Questo è "La Maglia Nera", spettacolo teatrale scritto ed interpretato dal bravissimo Matteo Caccia. Un viaggio a tappe - 6, per la precisione - nel mondo del ciclismo d'altri tempi, quello degli eroi e delle imprese, quello dei corridori che andavano alle corse in treno, dormendo lungo i vagoni abbracciati alle loro biciclette, quello di Coppi e Bartali (ma anche quello dell'Italia post-bellica divisa tra PCI e DC, quello della Jugoslavia in cui i ciclisti italiani, oltre a correre in bicicletta, arrotondavano lo stipendio vendendo di contrabbando tutte quelle merci che il regime di Tito aveva vietato, dei ciclisti che per lavoro facevano i muratori o i garzoni di macelleria). Un mondo che oggi potrebbe apparire surreale, che ci viene presentato attraverso gli occhi del grande Luigi Malabrocca, il "Cinese" di Garlasco (scomparso meno di un anno fà), famoso non tanto per le sue doti di ottimo ciclista, ma per essere un abitueé dell'ultimo posto nella classifica del Giro d'Italia, peculiarità che gli permise di costruire la sua popolarità e di prendersi soddisfazioni anche sul piano economico. In particolare, nel giro del 1949 la sua rivalità col muratore vicentino Sante Carollo (scomparso nel 2004) per la corsa all'ultimo posto appassionò l'Italia quanto quella che c'era in testa alla corsa, tra Coppi e Bartali. E chi, come me, ama la bicicletta, non può fare a meno di pensare...

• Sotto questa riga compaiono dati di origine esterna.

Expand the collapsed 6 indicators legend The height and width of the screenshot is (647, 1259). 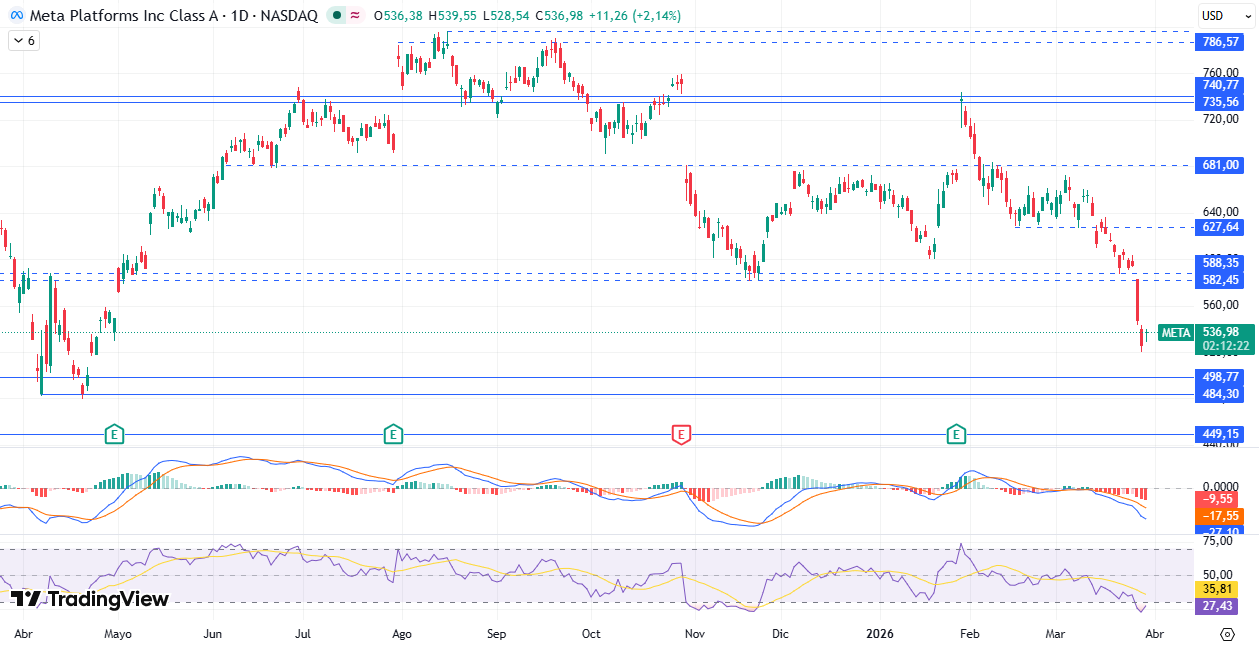pos(24,41)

Cosa spinge me e tanti altri cicloamatori del finesettimana a macinare kilometri e kilometri sulle nostre biciclette? L'esigenza di perdere peso e mantenersi in forma? Anche. Ma per una buona fetta di appassionati - chiamateli sognatori o "bambinoni" o come altro volete voi, ma io credo di essere uno di loro - la motivazione è anche un' altra. Quanti di noi, quando affrontano una salita che spezza il fiato, non sentono di avvicinarsi ai propri idoli di infanzia? Non ci sentiamo coriacei come Magni, ostinati come Gimondi, instancabili come Bartali, entusiasti come Pantani? Quando teniamo il passo non ci sentiamo forse in competizione con un cronometro fantasma, come Moser? E quando scattiamo, non sentiamo le nostre gambe esplodere tutta la loro potenza, come facevano quelle di Cipollini? Come? Non ho citato Coppi? No, bè... lui era perfetto, ed io perfetto non mi ci sento mai... Ma in questa nostra imperfezione (chi con troppa panza, chi senza fiato, chi con il dolore ad un ginocchio, chi con la bici troppo pesante o con le ruote sgonfie) ci setiamo come i ciclisti del passato, e affrontiamo la fatica con lo spirito del Pirata: "La fatica in montagna per me è poesia".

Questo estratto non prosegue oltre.